Figure 6Examples of large private deletions. (A) Deletion on a C57BL/6J haplotype on chromosome 17: 57 Mb in CC026/GeniUnc is not shared with CC040/Unc, which shares the underlying C57BL/6J haplotype. Top panel shows normalized coverage in whole-genome sequencing (in 1-kb bins) for CC040/Unc; lower panel shows normalized coverage in CC026/GeniUnc. The deletion spans exons (red) from four genes including complement factor gene C3. Assembled sequence spanning the deletion shows microhomology over 9 bp at the breakpoint. (B) Deletion on a 129S1/SvImJ haplotype on chromosome 3: 133 Mb in CC055/TauUnc is not shared with CC018/Unc, which shares the underlying 129S1/SvImJ haplotype. Organization follows that found in A. The deletion spans the middle exons (red) of Npnt, which encodes the integrin-binding protein nephronectin.

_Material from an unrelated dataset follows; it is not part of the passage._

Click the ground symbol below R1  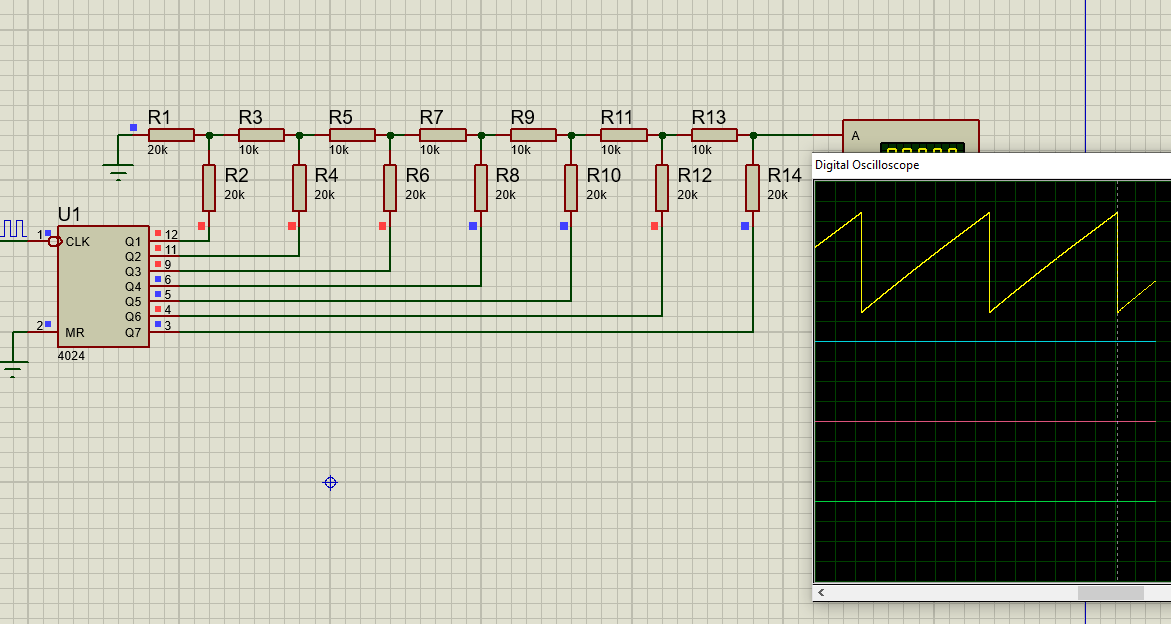click(119, 173)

Figure 7Mapping of unplaced sequences in the CC. (A) QTL scan demonstrating successful localization of GL456378, a contig not localized in the current mouse reference genome (mm10/GRCm38.p5), to distal chromosome 4. (B) Estimated copy number of GL456378 in founder strains. (C) Genomic distribution of 19 sequences localized using the CC. Gold, sequences previously assigned to a chromosome but not a specific position; black, sequences whose position was previously unknown. Dot indicates marker with maximum LOD score and line segment indicates 95% credible interval.